The new guideline was needed for many reasons. "First and foremost, we have come to appreciate that status epilepticus is a relatively common, life-threatening condition," with 50,000 to 150,000 Americans developing it each year, and with mortality being as high as 30% in adults, said Dr Glauser.

As well, not all healthcare professionals completely understand the goals of therapy for SE.

"Some people think that if you mask the jerking, meaning that if you give someone a paralytic or you sedate them, that you will have accomplished your goal," said Dr Glauser. "But while the motor activity might have stopped, the brain is still having a seizure."

Underdosing Patients

Another reason the guideline was needed was that some health professionals are "underdosing" when using a benzodiazepine, which they view as a "powerful" drug.

"Instead of giving patients a full dose of a medicine in a life-threatening condition, they only give part of it," said Dr Glauser. "It's almost like giving only half the chest compressions when doing CPR [cardiopulmonary resuscitation] because you don't want to hurt the person."

Another impetus for developing the guideline now was that since 1993, when the Epilepsy Foundation of America (as the Society was then called) issued its consensus guideline on SE, several landmark trials have helped to form an evidence-based framework, said Dr Glauser.

The guideline is directed at health personnel in the prehospital setting, such as paramedics; at hospital emergency departments; in the in-hospital setting, said Dr Glauser. It was developed after a review of all available adult and pediatric evidence.

In the paper, the authors outline the guideline's time-dependent treatment algorithm that includes four phases:

  1. Stabilization phase (0 to 5 minutes of seizure activity): During this phase, standard initial first aid for seizures (eg, airway, breathing, circulation) should be initiated, as should initial assessments and monitoring.

  2. Initial therapy phase (5 to 20 minutes of seizure activity): When it's clear the seizure requires medical intervention, a benzodiazepine (specifically IM midazolam, IV lorazepam, or IV diazepam) is recommended as initial therapy, given its demonstrated efficacy, safety, and tolerability.

  3. Second therapy phase (20 to 40 minutes of seizure activity): If seizures continue, reasonable options include IV fosphenytoin, valproic acid, or levetiracetam.

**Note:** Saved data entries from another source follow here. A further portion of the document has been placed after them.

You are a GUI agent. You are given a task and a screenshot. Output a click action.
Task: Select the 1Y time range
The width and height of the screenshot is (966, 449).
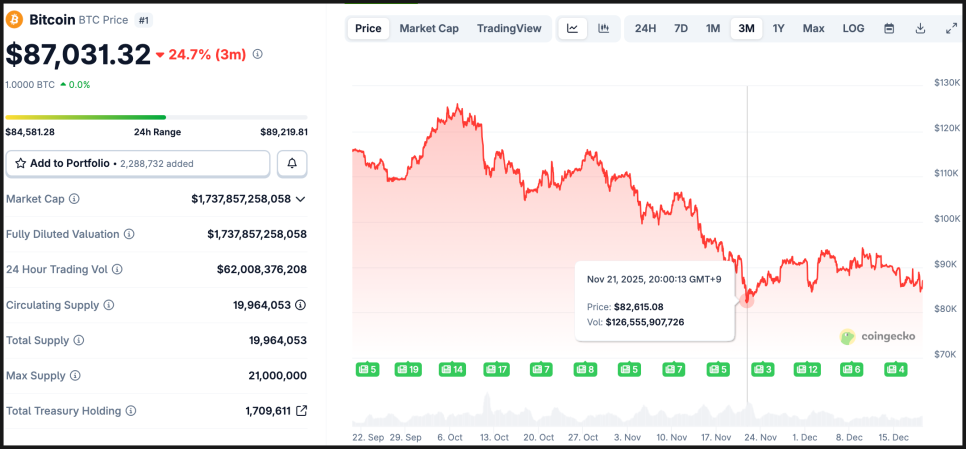[778, 28]
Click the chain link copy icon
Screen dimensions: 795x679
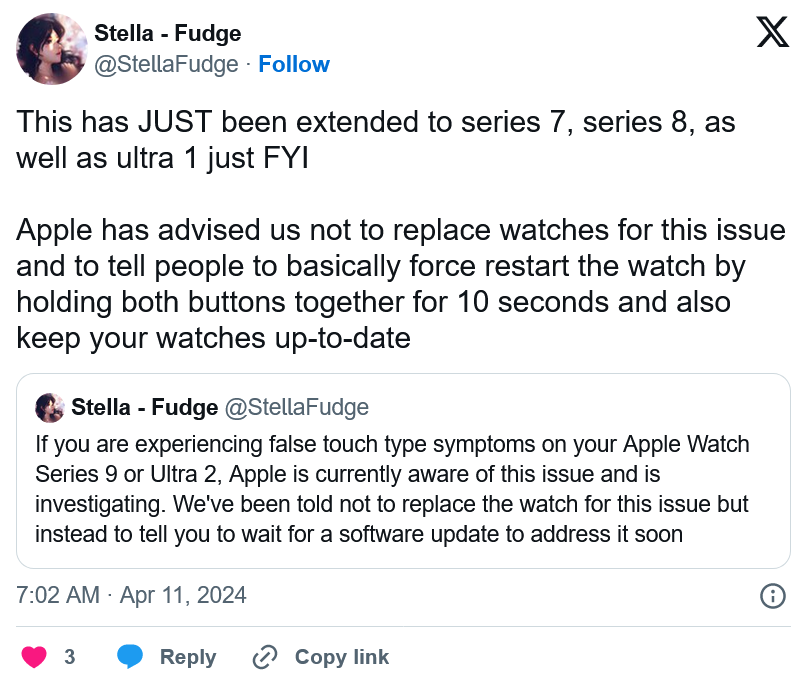(265, 657)
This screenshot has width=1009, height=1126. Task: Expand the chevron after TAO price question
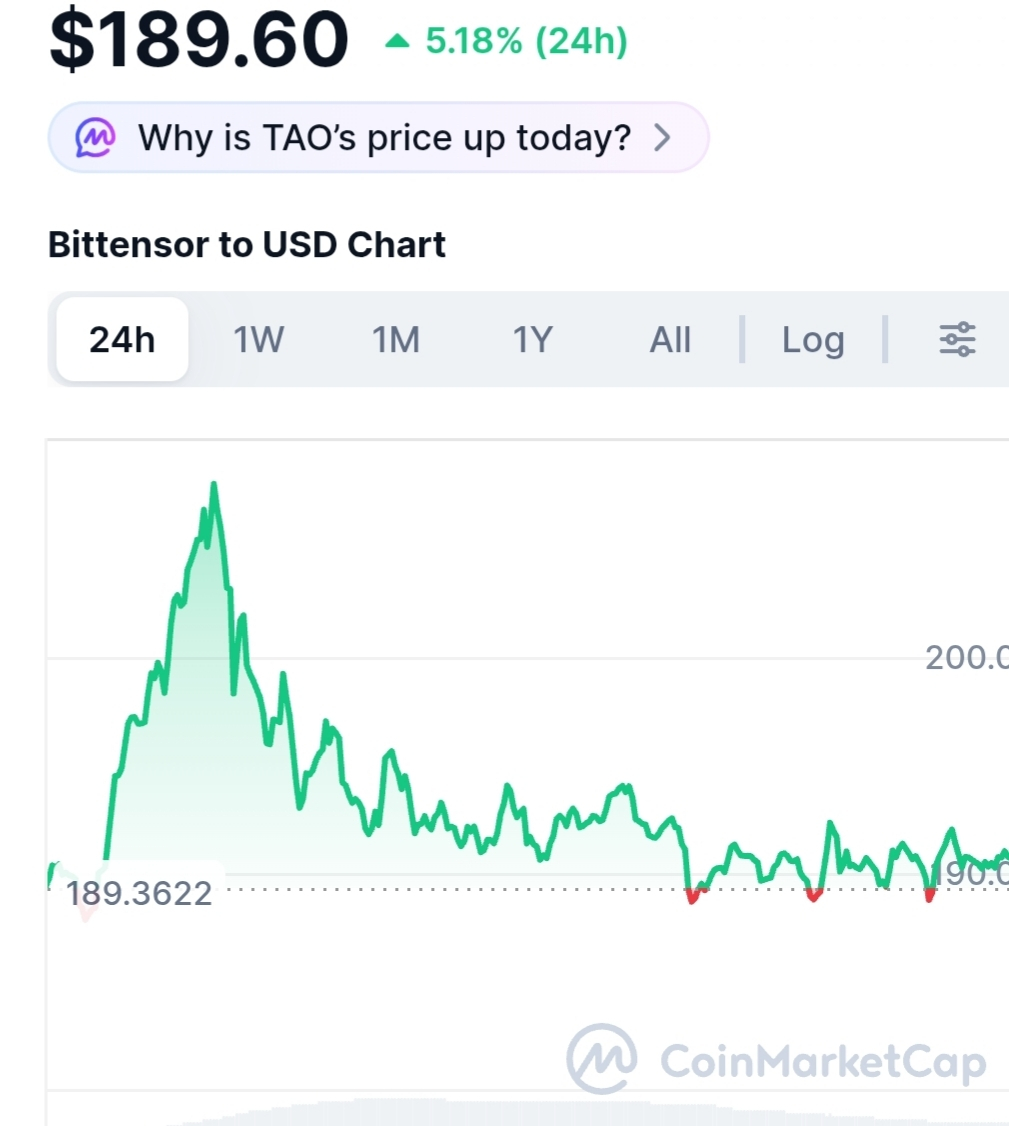pos(662,137)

If none of these is available, IV phenobarbital is a reasonable alternative.

  4. Third therapy phase (40+ minutes of seizure activity): There is no clear evidence to guide therapy in this phase. If the second therapy fails to stop the seizures, treatment considerations should include repeating second-line therapy or anesthetic doses of thiopental, midazolam, pentobarbital, or propofol (all with continuous EEG monitoring).

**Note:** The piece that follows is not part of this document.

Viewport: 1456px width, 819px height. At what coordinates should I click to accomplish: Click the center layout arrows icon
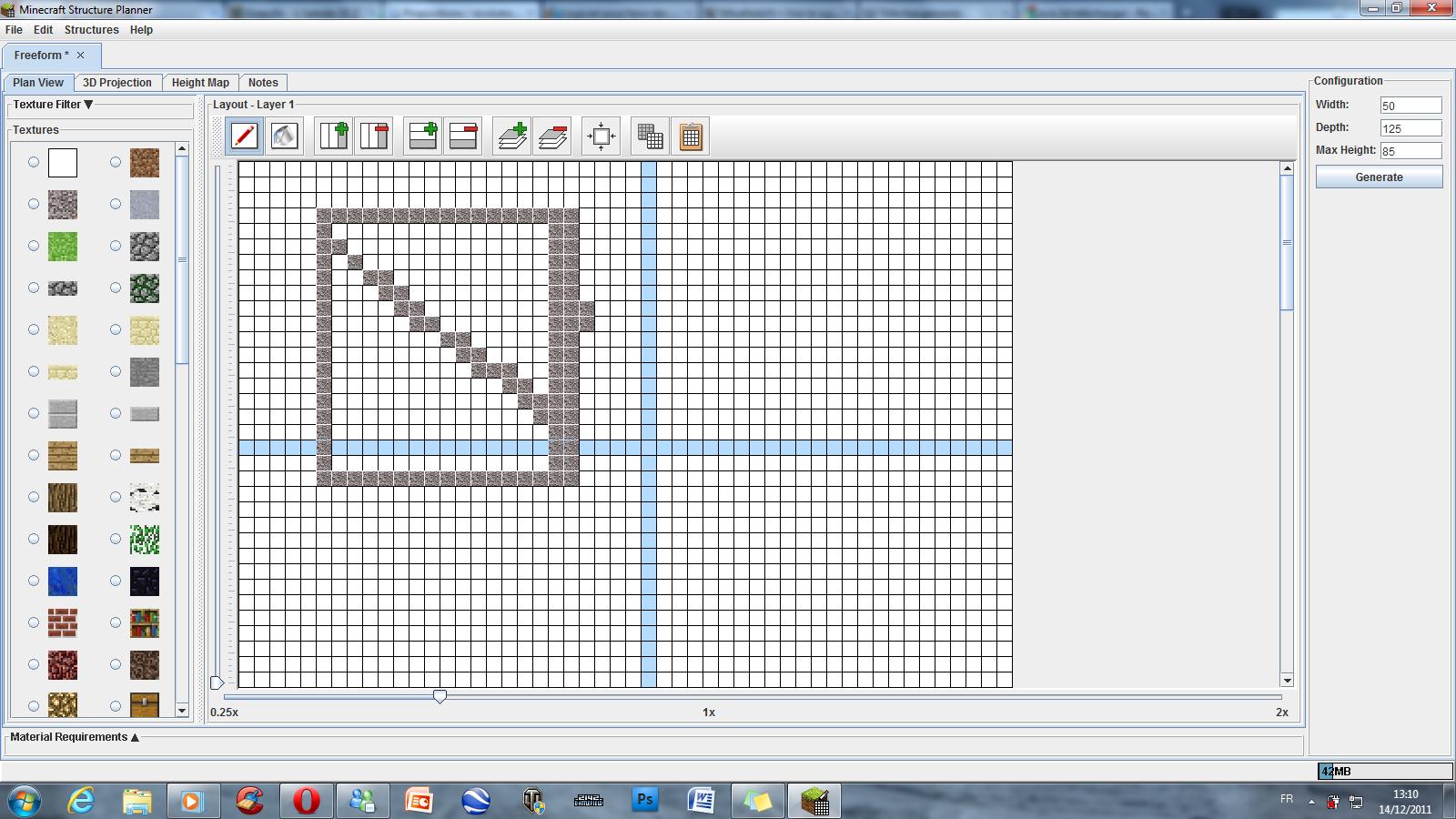point(601,136)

The authors stress that the guideline was developed to provide a framework for evaluating and treating patients with SE and is not intended to establish a standard of care or to replace a clinician's medical judgment.

Michael Privitera, MD, AES president, and director, Epilepsy Center, University of Cincinnati Neuroscience Institute, Ohio, pointed out that clinicians need guidance on how to integrate newer treatments into an "efficient and effective approach" to status treatment.

"The longer status persists, the more likely that brain damage occurs, so a well-designed treatment algorithm is essential."

Although the guideline doesn't introduce any new treatments, "it provides the first evidence-based review of status epilepticus treatments, and puts the many treatments in perspective, with multiple treatment choices at each step in the algorithm," said Dr Privitera.

And it's starting to open up much-needed dialogue on these treatments, he said. "Epilepsy specialists are already expressing various opinions on the recommendations."

The guideline will be useful for all clinicians — from emergency physicians to general neurologists to epilepsy experts, said Dr Privitera.

He noted that the guideline "represents the work over several years" of a team of adult and pediatric epilepsy specialists, clinical pharmacists, and emergency physicians.

Dr Glauser has nothing to disclose relevant to this guideline. Although Dr Privitera is president of the AES, which authorized the guideline, he was not involved in its development.